14 Baby Gorillas Named in Ceremony

Earlier this month, 14 mountain gorillas were named during the 6th annual gorilla naming ceremony, Kwita Izina. With the entire mountain gorilla population critically low at approximately 680 individuals, each birth is cause for celebration.

Thousands of people made their way the foot of Volcanoes National Park in Rwanda to celebrate this year’s Kwita Izina under the theme “Many Species, One Planet, One Future.” Special guests included Rwandan President Paul Kagame, The Under Secretary and Executive Director of United Nations Environment Programme (UNEP) Achim Steiner, and Hollywood film star Don Cheadle.

Musicians perform at the gorilla naming ceremony in Rwanda.

Musicians perform at the gorilla naming ceremony in Rwanda.

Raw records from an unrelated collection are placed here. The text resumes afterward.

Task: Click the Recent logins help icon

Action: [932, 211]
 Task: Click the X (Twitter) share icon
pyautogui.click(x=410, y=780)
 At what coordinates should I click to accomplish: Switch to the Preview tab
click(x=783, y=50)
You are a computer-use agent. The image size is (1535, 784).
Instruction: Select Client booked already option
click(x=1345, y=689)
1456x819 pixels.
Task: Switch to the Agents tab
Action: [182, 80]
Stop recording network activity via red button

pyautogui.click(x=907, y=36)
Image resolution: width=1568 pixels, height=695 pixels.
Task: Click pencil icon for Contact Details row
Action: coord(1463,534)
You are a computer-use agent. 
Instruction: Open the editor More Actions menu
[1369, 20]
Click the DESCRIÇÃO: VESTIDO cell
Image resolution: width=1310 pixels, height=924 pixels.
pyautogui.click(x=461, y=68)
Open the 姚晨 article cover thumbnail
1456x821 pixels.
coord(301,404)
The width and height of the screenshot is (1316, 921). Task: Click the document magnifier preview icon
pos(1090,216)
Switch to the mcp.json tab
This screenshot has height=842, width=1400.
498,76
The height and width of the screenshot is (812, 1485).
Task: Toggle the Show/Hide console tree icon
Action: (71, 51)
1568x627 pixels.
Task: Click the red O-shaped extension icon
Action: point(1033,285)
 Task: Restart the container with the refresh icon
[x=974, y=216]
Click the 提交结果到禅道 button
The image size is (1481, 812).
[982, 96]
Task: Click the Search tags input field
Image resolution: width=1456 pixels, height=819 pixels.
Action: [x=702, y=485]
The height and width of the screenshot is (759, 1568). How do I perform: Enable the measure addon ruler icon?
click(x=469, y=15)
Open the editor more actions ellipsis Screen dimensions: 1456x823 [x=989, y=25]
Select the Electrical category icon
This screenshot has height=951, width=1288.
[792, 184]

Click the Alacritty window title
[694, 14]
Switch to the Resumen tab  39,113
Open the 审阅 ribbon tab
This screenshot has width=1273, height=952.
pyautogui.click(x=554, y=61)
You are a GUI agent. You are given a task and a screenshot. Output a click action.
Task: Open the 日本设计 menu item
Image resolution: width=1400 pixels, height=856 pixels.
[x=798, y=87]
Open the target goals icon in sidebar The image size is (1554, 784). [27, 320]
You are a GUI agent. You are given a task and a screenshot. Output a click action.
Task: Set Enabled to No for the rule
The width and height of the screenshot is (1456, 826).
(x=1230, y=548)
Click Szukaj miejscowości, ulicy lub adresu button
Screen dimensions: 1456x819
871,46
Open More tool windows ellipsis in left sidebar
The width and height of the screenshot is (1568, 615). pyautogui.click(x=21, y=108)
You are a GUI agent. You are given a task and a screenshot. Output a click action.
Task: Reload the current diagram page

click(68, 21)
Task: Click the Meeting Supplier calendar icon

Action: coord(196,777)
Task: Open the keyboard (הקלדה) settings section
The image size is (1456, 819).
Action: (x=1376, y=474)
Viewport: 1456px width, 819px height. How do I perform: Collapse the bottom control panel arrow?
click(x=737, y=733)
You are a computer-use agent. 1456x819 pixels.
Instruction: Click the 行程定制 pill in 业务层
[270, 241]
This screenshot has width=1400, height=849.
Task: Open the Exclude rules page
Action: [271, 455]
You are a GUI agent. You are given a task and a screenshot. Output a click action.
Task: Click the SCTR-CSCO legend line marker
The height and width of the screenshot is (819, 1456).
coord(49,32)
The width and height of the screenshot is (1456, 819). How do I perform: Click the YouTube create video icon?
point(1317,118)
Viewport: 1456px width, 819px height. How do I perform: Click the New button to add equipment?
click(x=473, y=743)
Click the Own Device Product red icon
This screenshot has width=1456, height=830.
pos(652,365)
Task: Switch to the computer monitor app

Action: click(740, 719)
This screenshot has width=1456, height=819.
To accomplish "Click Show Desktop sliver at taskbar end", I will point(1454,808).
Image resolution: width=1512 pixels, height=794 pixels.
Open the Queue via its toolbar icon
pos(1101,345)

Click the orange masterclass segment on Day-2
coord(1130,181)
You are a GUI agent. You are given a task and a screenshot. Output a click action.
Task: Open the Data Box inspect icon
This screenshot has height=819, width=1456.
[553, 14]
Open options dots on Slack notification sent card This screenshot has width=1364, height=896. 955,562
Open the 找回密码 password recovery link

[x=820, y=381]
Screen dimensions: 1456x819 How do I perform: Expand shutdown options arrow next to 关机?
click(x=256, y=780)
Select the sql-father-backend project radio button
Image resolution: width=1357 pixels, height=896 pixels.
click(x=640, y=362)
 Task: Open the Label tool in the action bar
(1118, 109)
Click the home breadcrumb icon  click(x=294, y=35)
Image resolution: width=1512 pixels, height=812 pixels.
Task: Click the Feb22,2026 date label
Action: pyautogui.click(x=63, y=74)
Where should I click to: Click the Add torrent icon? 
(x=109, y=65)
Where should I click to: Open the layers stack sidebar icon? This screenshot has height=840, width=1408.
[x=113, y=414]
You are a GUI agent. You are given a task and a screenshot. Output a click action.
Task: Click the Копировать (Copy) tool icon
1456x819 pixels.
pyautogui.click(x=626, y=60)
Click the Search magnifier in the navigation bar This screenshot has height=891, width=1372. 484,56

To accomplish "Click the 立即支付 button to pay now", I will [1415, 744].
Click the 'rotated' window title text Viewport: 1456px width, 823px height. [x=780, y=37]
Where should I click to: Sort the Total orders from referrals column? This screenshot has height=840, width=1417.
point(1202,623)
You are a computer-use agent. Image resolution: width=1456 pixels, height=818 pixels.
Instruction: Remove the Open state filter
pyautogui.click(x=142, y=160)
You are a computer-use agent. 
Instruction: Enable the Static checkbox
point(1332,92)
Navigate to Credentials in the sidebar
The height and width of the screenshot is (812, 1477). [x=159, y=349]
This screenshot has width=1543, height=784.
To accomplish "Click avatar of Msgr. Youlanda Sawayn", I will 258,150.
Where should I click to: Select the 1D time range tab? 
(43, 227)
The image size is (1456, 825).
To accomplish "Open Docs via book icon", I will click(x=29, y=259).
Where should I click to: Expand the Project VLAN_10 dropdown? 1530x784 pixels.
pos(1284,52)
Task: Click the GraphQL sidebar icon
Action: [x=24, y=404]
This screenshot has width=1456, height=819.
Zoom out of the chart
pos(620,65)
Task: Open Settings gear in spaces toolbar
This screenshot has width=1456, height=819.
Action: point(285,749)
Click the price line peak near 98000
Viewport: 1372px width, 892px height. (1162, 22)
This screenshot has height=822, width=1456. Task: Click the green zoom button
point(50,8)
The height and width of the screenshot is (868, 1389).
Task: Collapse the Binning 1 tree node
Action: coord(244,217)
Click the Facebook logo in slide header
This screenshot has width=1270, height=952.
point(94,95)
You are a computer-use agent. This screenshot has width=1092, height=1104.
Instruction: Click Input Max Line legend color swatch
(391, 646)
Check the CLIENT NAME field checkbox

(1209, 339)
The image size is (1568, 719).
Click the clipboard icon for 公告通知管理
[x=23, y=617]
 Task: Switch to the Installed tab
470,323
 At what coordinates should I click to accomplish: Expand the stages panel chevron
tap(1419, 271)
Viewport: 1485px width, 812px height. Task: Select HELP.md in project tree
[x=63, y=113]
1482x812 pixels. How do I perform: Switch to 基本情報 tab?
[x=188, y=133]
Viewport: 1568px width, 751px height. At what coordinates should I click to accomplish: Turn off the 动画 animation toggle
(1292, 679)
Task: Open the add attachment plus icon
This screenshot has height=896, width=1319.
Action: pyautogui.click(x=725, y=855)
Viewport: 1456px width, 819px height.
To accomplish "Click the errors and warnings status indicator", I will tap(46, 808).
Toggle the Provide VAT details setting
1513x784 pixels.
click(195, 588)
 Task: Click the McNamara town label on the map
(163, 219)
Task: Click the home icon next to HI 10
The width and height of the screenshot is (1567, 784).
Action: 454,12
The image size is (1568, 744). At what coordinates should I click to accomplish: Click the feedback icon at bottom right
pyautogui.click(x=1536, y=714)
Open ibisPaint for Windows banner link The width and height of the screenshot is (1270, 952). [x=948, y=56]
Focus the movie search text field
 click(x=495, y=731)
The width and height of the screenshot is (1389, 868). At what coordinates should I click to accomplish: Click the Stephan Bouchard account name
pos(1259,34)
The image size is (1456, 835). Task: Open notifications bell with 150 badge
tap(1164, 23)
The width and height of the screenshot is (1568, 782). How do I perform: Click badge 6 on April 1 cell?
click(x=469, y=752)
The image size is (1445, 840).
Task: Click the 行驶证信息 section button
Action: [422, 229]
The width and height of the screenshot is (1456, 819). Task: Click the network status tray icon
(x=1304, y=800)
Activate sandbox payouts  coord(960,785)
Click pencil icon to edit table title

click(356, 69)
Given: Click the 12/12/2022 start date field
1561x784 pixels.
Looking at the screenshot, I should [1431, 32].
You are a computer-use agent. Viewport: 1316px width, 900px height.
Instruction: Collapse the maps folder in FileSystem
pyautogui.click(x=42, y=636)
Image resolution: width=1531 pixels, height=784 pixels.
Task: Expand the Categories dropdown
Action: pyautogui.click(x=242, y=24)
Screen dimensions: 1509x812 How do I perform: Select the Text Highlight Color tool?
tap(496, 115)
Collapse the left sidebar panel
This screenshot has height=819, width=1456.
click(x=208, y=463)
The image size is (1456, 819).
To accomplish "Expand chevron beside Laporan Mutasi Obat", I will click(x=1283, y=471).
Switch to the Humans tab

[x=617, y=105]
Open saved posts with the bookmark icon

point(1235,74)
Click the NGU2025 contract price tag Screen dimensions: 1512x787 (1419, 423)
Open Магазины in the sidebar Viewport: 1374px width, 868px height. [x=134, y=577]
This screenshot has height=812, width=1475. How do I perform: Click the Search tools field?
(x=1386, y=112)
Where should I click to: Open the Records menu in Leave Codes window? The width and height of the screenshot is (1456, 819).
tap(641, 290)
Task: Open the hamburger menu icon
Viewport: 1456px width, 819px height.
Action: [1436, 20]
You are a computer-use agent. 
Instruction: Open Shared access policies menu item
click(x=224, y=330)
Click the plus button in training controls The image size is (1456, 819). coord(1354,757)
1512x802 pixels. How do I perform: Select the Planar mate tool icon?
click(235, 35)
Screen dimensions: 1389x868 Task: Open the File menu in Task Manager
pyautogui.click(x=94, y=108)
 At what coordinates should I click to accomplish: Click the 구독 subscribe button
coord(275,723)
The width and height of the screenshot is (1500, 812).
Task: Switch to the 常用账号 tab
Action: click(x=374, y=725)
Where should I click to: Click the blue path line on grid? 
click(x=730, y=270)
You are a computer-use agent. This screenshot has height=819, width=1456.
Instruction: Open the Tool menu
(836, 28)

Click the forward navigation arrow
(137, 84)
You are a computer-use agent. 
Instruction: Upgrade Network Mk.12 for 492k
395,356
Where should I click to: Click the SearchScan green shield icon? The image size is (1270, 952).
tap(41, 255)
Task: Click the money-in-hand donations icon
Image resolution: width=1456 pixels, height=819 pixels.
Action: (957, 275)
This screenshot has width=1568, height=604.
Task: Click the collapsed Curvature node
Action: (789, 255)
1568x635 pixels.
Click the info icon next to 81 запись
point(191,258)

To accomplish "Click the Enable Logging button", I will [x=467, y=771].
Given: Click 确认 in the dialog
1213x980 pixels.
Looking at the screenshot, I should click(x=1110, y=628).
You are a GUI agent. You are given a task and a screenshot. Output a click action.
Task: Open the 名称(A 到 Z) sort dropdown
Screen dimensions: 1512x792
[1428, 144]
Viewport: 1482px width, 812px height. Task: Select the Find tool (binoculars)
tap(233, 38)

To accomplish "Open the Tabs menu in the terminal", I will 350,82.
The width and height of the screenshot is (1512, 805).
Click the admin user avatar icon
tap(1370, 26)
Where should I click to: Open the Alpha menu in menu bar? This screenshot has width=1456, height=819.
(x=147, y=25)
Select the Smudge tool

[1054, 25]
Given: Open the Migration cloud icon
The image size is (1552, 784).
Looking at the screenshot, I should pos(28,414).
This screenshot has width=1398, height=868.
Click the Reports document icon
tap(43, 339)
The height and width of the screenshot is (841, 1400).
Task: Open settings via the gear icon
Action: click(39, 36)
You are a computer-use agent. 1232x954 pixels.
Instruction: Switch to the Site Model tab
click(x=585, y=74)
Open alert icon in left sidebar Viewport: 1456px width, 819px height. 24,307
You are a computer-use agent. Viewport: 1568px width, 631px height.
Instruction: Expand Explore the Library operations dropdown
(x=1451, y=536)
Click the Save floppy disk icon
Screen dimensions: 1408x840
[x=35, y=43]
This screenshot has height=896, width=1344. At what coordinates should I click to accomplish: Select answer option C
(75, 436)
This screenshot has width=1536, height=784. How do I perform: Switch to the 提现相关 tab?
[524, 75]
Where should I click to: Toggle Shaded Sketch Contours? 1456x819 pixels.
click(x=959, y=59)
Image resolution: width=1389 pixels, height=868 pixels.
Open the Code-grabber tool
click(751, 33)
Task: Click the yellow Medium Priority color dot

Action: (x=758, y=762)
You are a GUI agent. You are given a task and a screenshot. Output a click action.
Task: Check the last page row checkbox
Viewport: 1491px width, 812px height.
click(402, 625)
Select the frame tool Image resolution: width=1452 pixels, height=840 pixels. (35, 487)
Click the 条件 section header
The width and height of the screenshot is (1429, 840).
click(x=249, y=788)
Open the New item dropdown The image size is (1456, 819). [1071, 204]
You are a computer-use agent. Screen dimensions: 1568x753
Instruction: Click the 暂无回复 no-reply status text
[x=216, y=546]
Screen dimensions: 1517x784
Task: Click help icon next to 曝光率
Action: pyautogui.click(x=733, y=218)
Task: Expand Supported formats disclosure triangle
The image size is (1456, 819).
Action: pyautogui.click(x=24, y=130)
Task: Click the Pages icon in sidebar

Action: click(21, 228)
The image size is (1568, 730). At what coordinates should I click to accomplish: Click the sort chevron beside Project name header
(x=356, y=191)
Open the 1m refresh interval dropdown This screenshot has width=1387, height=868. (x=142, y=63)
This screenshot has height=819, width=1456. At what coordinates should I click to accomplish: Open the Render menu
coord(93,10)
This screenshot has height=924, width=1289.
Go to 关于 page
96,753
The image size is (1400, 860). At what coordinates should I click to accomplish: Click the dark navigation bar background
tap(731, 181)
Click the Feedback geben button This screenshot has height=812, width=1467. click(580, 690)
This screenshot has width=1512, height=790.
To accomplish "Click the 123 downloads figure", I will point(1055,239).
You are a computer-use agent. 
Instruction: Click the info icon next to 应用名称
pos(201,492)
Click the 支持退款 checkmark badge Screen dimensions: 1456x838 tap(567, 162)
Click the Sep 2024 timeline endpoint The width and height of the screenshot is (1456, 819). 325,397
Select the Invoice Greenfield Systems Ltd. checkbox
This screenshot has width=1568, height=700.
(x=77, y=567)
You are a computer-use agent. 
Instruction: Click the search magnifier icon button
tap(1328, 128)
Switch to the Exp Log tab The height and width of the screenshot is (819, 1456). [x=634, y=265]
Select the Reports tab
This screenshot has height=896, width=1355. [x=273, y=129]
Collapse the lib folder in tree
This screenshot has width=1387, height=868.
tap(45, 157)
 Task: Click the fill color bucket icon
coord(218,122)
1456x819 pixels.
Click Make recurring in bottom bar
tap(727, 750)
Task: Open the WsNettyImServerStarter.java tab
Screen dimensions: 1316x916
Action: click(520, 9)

The naming ceremony coincided with World Environment Day, established by UNEP in 1972 and celebrated each year on June 5th. “We have dedicated almost 10 percent of our territory to the conservation of our biodiversity and we continue to sensitize our people so that they understand that, indeed, we have one future as far as this planet is concerned,” said Rwandan President Paul Kagame, who presided over the festival and related events. “We believe that protecting the environment entails, among other things, empowering communities so that they change their attitudes and find alternative livelihoods that can promote sustainable and equitable development.”

President of Rwanda Paul Kagame presided over the celebration.

President of Rwanda Paul Kagame presided over the celebration.

The ceremony takes its name from the Rwandan tradition of giving a name to a newborn baby. Since the first Kwita Izina in 2005, 103 baby gorillas have been given names. Thousands of people from around the world helped American actor Don Cheadle select the name “Zoya” for one gorilla, which refers to “life” and “light” in several languages.

The gorilla naming ceremony has helped bring mountain gorilla conservation to the international spotlight while raising funds for local conservation efforts. The United Nations says this year’s World Environment Day raised $85,000 for gorilla conservation.